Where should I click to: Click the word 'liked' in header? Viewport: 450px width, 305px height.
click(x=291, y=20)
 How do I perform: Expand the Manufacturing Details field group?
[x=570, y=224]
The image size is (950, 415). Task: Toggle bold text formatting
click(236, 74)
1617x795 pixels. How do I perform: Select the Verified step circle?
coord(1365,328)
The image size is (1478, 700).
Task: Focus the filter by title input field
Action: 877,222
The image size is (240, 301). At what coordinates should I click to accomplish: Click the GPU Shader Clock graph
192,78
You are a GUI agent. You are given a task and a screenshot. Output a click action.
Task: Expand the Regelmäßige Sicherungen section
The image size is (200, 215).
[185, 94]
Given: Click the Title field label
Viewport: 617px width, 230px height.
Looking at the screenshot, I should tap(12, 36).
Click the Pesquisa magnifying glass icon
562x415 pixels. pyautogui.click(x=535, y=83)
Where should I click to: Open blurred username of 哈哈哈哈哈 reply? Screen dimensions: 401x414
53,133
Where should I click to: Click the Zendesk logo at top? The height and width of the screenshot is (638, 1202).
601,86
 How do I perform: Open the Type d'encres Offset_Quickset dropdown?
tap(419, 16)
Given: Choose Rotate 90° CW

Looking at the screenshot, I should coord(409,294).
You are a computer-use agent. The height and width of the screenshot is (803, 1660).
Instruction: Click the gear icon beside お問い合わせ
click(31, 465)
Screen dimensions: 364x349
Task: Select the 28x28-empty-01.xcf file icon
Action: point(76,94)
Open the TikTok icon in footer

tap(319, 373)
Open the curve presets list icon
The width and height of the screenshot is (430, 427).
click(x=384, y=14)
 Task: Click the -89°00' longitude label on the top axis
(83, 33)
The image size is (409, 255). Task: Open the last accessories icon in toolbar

_ _ _ _ _ _ _

> [Exercise objective]:
Copy down the material above exactly as it is.

> [Answer to the problem]:
Where should I click to: Click the word 'liked' in header? Viewport: 450px width, 305px height.
click(x=291, y=20)
 How do I perform: Expand the Manufacturing Details field group?
[x=570, y=224]
The image size is (950, 415). Task: Toggle bold text formatting
click(236, 74)
1617x795 pixels. How do I perform: Select the Verified step circle?
coord(1365,328)
The image size is (1478, 700).
Task: Focus the filter by title input field
Action: 877,222
The image size is (240, 301). At what coordinates should I click to accomplish: Click the GPU Shader Clock graph
192,78
You are a GUI agent. You are given a task and a screenshot. Output a click action.
Task: Expand the Regelmäßige Sicherungen section
The image size is (200, 215).
[185, 94]
Given: Click the Title field label
Viewport: 617px width, 230px height.
Looking at the screenshot, I should tap(12, 36).
Click the Pesquisa magnifying glass icon
562x415 pixels. pyautogui.click(x=535, y=83)
Where should I click to: Open blurred username of 哈哈哈哈哈 reply? Screen dimensions: 401x414
53,133
Where should I click to: Click the Zendesk logo at top? The height and width of the screenshot is (638, 1202).
601,86
 How do I perform: Open the Type d'encres Offset_Quickset dropdown?
tap(419, 16)
Given: Choose Rotate 90° CW

Looking at the screenshot, I should coord(409,294).
You are a computer-use agent. The height and width of the screenshot is (803, 1660).
Instruction: Click the gear icon beside お問い合わせ
click(31, 465)
Screen dimensions: 364x349
Task: Select the 28x28-empty-01.xcf file icon
Action: point(76,94)
Open the TikTok icon in footer

tap(319, 373)
Open the curve presets list icon
The width and height of the screenshot is (430, 427).
click(x=384, y=14)
 Task: Click the -89°00' longitude label on the top axis
(83, 33)
The image size is (409, 255). Task: Open the last accessories icon in toolbar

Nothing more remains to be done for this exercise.